En outre, peut-être l’expérience vécue auprès de François Hollande de « l’émancipation » de Manuel Valls n’incite-t-elle pas Emmanuel Macron à confier le ministère de l’intérieur à une personnalité susceptible de prendre l’ascendant sur l’institution et de s’en servir au profit de son ambition personnelle. En conséquence, pour apprécier l’autorité respective de Christophe Castaner et Gerald Darmanin sur leur administration, il suffit de rappeler que, pour obtenir la participation de l’ensemble des syndicats au « Beauvau de la sécurité », l’actuel ministre a été contraint de céder sur d’anciennes revendications catégorielles – soit de « payer » pour que les policiers acceptent de ne pas boycotter… – comme son prédécesseur avait dû garantir par écrit aux mêmes syndicats que les policiers conserveraient leur régime spécial de retraite pour qu’ils acceptent de continuer à assurer le maintien de l’ordre durant le mouvement social contre la réforme des retraites. Enfin, le théorème de Demonque, selon lequel « sur une courte période, les statistiques de la délinquance varient en proportion inverse de la popularité du ministre de l’Intérieur auprès des agents chargés du collationnement des données qui les fondent » demeure valable et un Président de la République qui entend se représenter, qui aura probablement besoin pour être réélu du soutien des électeurs de droite et dont l’action en matière de sécurité est jugée sans aménités par ses derniers, peut difficilement s’offrir le luxe de mécontenter les policiers au risque de voir les statistiques de la délinquance s’aggraver au moment où il entrera en campagne électorale.

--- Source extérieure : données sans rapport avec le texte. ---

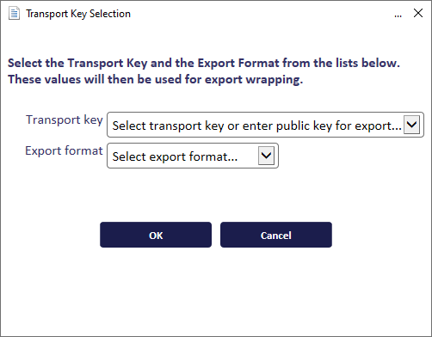
Task: Click the 'Export format' field label
Action: (64, 150)
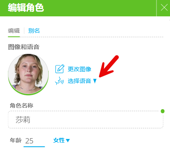Expand the 女性 gender dropdown
Viewport: 170px width, 159px height.
point(61,140)
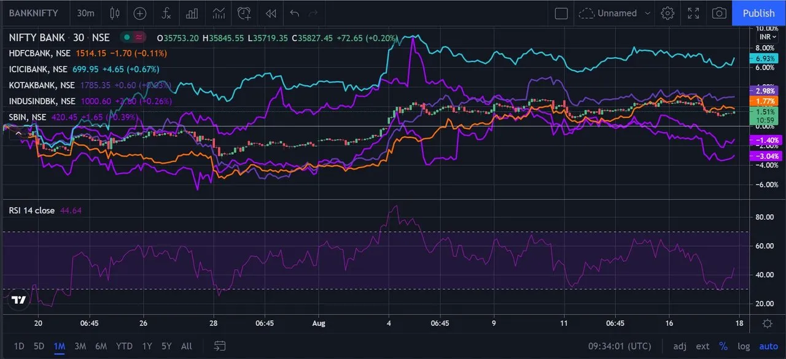
Task: Undo the last chart action
Action: coord(295,13)
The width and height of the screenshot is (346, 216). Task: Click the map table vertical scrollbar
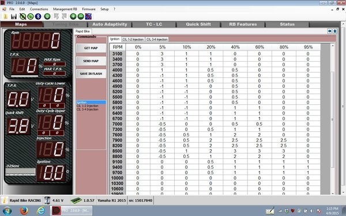(333, 119)
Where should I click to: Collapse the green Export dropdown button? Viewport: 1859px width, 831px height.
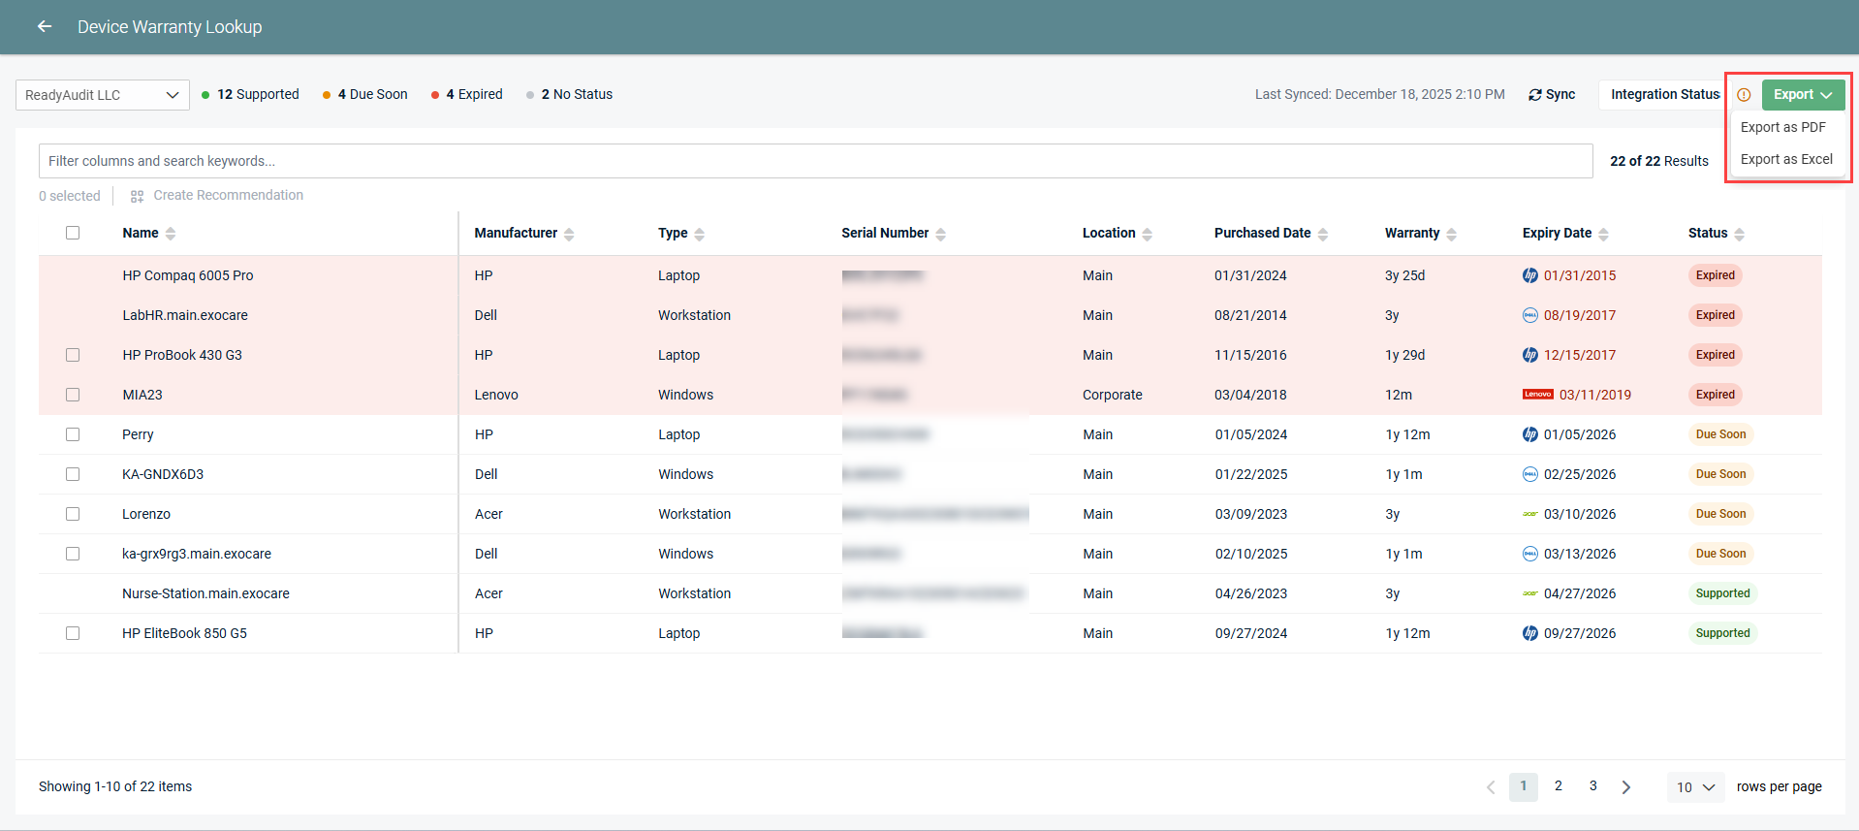point(1802,95)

Par ailleurs, depuis 2016 et le mouvement social contre la loi El Khomri de réforme du droit du travail et a fortiori lors du mouvement des gilets jaunes, les syndicats de police sont parvenus à convaincre l’exécutif qu’ils sont le « dernier rempart » qui permet au pouvoir de se maintenir. L’exécutif ayant un temps craint l’adhésion de la base policière au mouvement des gilets jaunes, certains syndicats policiers entendent bien faire rémunérer en satisfaction de leurs revendications ce qu’ils estiment avoir été leur intervention déterminante pour éviter une telle « fraternisation ».

Enfin, il ne faut pas négliger que l’instrumentalisation politique des questions de sécurité a installé dans l’opinion publique un fort sentiment d’insécurité et que la satisfaction régulière des revendications policières est un moyen, sinon d’y répondre efficacement, au moins d’éviter que les bons clients des médias que sont les représentants de certains syndicats de police ne jettent de l’huile sur le feu.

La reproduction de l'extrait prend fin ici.